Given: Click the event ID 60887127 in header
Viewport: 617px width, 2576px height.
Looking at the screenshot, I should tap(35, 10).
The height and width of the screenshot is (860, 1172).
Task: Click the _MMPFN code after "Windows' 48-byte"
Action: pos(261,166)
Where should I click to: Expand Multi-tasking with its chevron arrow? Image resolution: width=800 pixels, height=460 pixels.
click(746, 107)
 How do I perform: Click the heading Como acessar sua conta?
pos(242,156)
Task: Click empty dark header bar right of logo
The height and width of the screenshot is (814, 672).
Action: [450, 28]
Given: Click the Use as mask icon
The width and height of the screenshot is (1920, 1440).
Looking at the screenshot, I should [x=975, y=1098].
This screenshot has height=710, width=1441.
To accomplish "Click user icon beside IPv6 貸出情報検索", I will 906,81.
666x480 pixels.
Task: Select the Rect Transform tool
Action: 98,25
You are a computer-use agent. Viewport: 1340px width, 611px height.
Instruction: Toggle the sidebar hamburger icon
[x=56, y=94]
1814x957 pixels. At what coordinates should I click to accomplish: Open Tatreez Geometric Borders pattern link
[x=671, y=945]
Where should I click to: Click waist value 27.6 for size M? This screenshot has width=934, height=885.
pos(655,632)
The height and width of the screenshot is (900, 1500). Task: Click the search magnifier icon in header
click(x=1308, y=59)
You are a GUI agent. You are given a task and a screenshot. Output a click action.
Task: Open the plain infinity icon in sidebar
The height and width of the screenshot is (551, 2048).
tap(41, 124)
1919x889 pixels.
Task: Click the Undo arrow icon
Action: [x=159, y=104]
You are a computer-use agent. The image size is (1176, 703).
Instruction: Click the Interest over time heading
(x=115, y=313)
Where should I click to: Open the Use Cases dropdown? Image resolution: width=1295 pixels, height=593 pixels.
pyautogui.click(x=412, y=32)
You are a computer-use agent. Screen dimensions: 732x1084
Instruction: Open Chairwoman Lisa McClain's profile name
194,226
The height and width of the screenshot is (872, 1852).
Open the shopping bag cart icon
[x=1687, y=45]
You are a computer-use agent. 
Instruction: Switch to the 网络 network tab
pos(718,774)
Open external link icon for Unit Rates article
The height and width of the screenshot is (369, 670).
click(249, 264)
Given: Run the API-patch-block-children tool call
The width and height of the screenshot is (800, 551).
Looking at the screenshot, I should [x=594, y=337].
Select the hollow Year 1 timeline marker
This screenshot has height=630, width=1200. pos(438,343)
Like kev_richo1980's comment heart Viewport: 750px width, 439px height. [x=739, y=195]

* _Task instructions_: Report the lines above that have the word "agent" in them.

* _Reply_:
You are a computer-use agent. Viewport: 1340px width, 611px height.
You are a GUI agent. You are given a task and a screenshot. Output a click action.
You are a computer-use agent. The image size is (1176, 703).
You are a computer-use agent. Screen dimensions: 732x1084
You are a computer-use agent. 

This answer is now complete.